Short Reviews
Ibn Sina
A Concise Life
Author(s): Edoardo Albert
Reviewed by: Murad Wilfried Hofmann, Bonn, Germany
Review
The London-based, non-Muslim author of this skilfully formulated and (mainly from Wikimedia) illustrated book is of Sri Lankan and Italian extractions. He has written as well on Imam al-Ghazali and produced travel guides for Barcelona, Beijing and Edinburgh. An amusing essay of his, Lion in my garden, is available on the Internet. Rightly so, Albert considers himself skilled at turning complex thoughts into readable prose, claiming as well, however, that he was ‘the only person to appreciate my work’. Even so, he opted for publishing since ‘the flowering of genius requires an audience outside of itself’ (quoted from the author’s Voynich Variations). Surprisingly, the merely 39 pages of well-illustrated text on Avicenna (9801037) do not suffer under such idiosyncrasies.

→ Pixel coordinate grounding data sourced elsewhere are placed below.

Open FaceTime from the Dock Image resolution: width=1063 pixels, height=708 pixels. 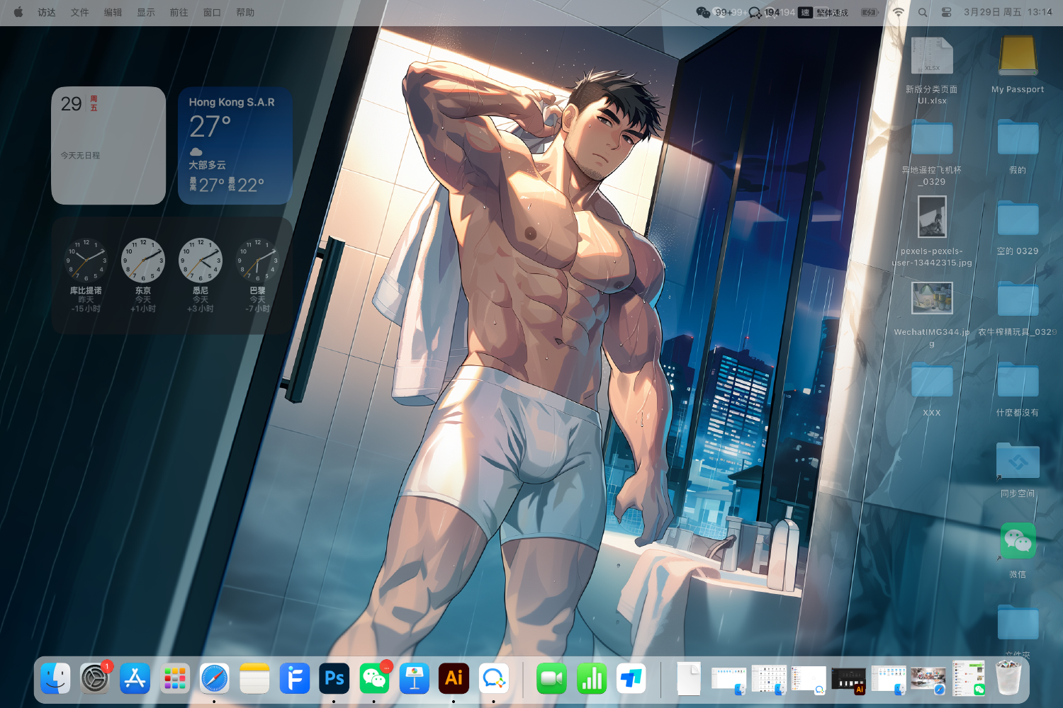551,679
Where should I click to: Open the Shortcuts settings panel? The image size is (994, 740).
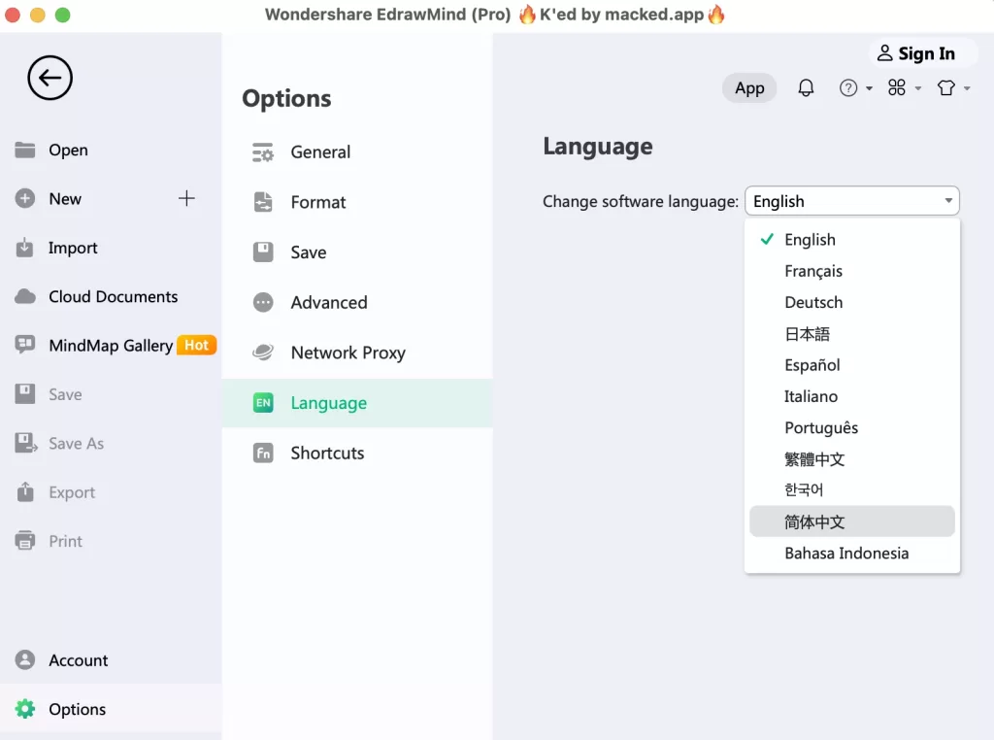point(326,453)
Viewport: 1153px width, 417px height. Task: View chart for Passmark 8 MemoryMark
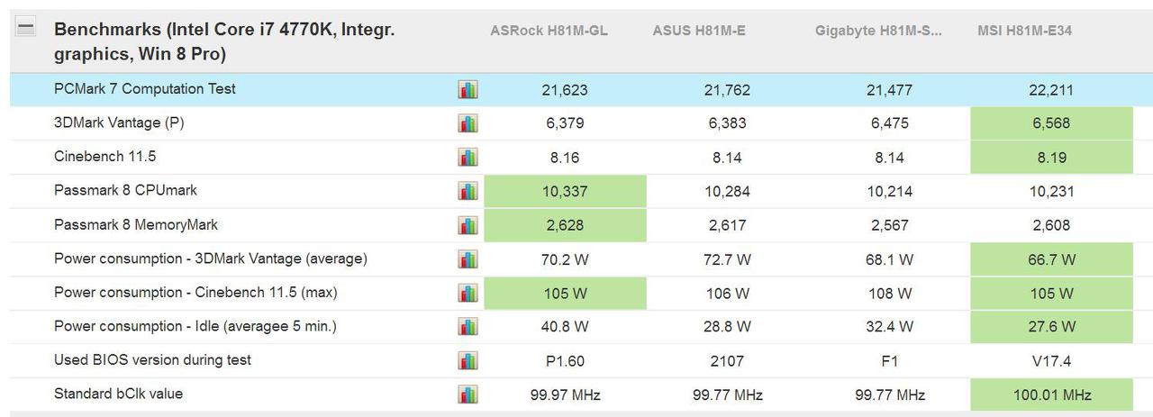(x=468, y=225)

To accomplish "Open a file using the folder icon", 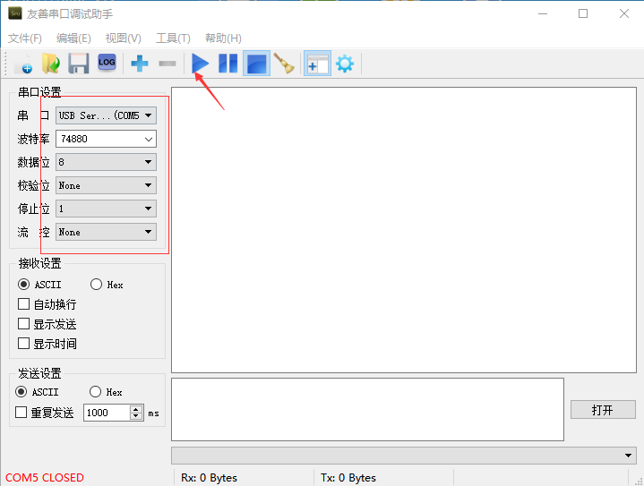I will click(x=51, y=64).
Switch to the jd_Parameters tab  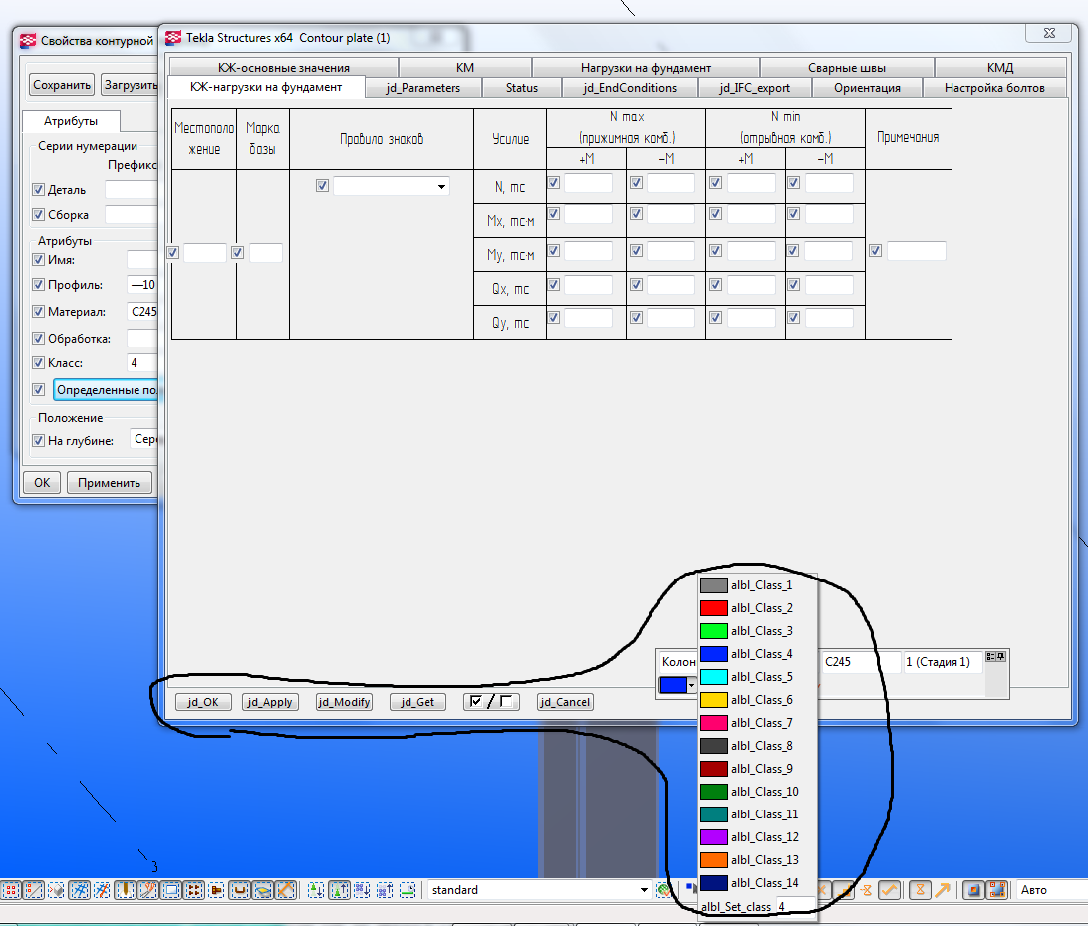[x=422, y=88]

Rather, Ibn Sina is properly described as the outstanding medical doctor, legal mind, administrator (vizier), logician, musical innovator, mathematician, physicist, geologist, astronomer, philologist, philosopher of his time. All that, mind you, before he had turned 18. Ibn Sina’s medical textbook, al-Qanun fi al-Tibb, reprinted in Rome as late as 1593, was used at Löwen University for 600 years, until 1650, and Thomas Aquinas quoted Ibn Sina more than 400 times.